What Evelyne Huet paints

Evelyne Huet is a French artist who lives and works in Paris. She is a mathematician by training, a discipline that she chose for its infinitely dreamlike dimension and that she taught for many years at university (Université Paris 1 – Panthéon Sorbonne, and then Université Paris 7 – Denis Diderot).

She also studied fine art at the famous atelier La Grande Chaumière in Montparnasse, Paris. The painter ARTOZOUL was her teacher there. In 2019, Huet was made a Sociétaire of the Salon d’Automne. As a member of the OpenArtCode group of international artists based in Florence, Italy, her work is regularly shown in solo and group exhibitions around the world, including in Japan, Spain, China, Italy, Monaco, Canada, and the United States.

Her digital paintings explore the complexity of human emotions, imagining both their genesis and their evolution. Painting on a screen using her fingertips, Huet simplifies the lines and shapes of bodies, often just the face, to the extreme, searching to discover feelings such as happiness, fear, and pain, as well as more universal expressions of religions, myths, and history.

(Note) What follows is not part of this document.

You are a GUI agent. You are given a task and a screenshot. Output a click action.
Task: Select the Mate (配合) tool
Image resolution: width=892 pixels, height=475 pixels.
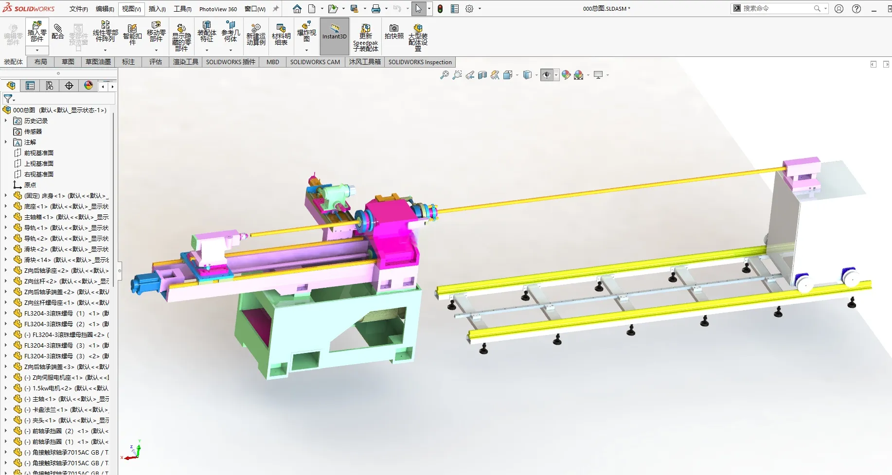tap(57, 32)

Through layers of color, she builds complex images that reflect the multitude of experiences which make up the universal human condition, with its joys but also its torments and violence.

Huet’s approach is similar to automatic drawing: her subjects seem to appear of their own accord. The figures that emerge are often those who are familiar in our collective history, such as the Holy Family, especially Mary and Jesus of Nazareth.

The raw outlines of faces and figures are also reminiscent of primitive art, recalling Huet’s studies in the field of anthropology.

Her digital images are printed in Brussels in various formats with a Diasec® finish (Museum Quality), in limited editions of three, signed and numbered.